The introduction of biosimilars in the US market brings along specific challenges to health system pharmacists, including formulary assessment, implementation, and education of patients and various health system stakeholders, according to a review published in Drugs In Context.
Despite the Biologics Price Competition and Innovation Act (BPCIA) being passed in 2009, the US FDA approved its first biosimilar in 2015. As of February 2020, 24 other biosimilars have been approved while only 11 have launched. In comparison, the European Union has had over 50 biosimilars approved since 2006.
Health system pharmacists ought to carefully review product labels of the biosimilar and its reference product (RP) to understand how differences can affect clinical practice and formulary decisions, researchers note. Some biosimilars and their reference products have differing storage and dosing requirements. “As multiple biosimilars for a given RP enter the market, these activities will become progressively more challenging,” authors said.
Changes in conventional naming practices also have to be taken into account and accurately reflected in electronic medical records. Mistakes in the transition to nonproprietary biologic names could result in errors involving inventory management, pharmacovigilance, and patient safety.
In the United States, an interchangeability designation can only be achieved independently from the initial approval of a biosimilar. Because of this, biosimilars may never achieve interchangeability. In the absence of the designation, “substitution may still occur but only with the documented prescriber, and possibly patient, notification and/or consent, as stipulated by state-level laws,” researchers said.
Health system pharmacists may also have to come up with proposals supporting a patient’s switch from a reference product to a biosimilar. However, authors point out “there will likely be limited data available on single or multiple switches, and little or no evidence on switching among biosimilars.” To eliminate any potential nocebo effects, biosimilar screening and education among patients may be a useful practice for health system pharmacists.
Cost comparisons with the RP and other biosimilars, reimbursement assessments, payor coverage reviews, and access evaluations should also be taken into account. As new biosimilars of a single RP enter the market, prices could go down. To address this, health system pharmacists may conduct routine re-evaluations of the economic impact of changes in average selling price (ASP) and the commensurate adjustments to reimbursement.
Although some FDA guidance does exist on the implementation of biosimilars into clinical practice, many real-world scenarios have note been addressed, authors note. “Evaluation of patient perspectives during formulary selection should consider the anxiety associated with mandated switching from an effective therapy, potential interruption in therapy, access to holistic support services, and possible cost increases,” authors said.

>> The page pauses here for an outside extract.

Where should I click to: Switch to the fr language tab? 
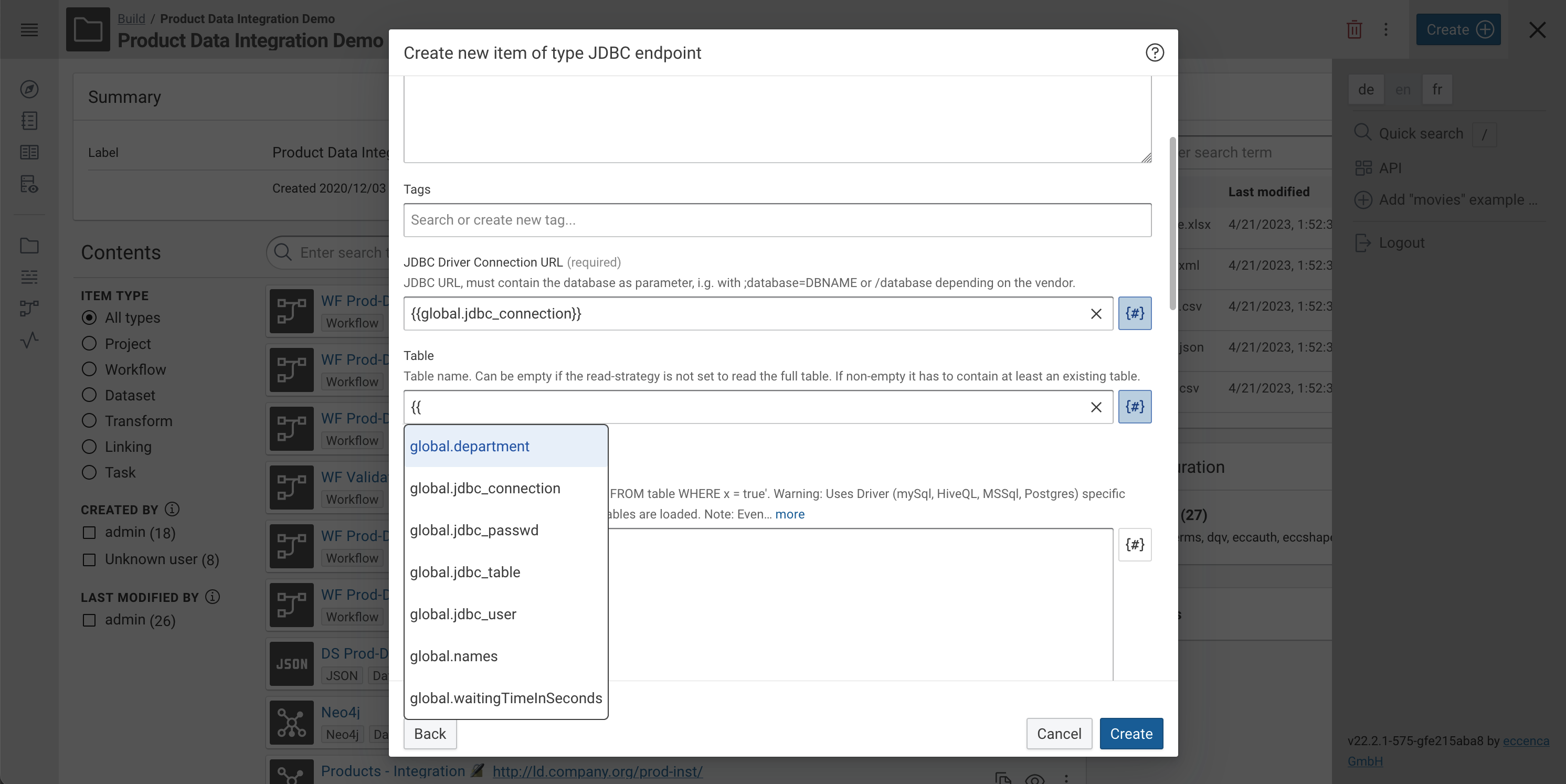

However, pharmacists are in an ideal position to advance biosimilar education among prescribers, formulary committee members, and patients. Both education and preparedness will be instrumental in successfully managing the introduction of biosimilars in US clinical practices.
Reference
Zlatkus A, Bixby T, Goyal K. Considerations for the US health-system pharmacist in a world of biosimilars [published online February 25, 2020]. Drugs Context. doi: 10.7573/dic.2019-12-1.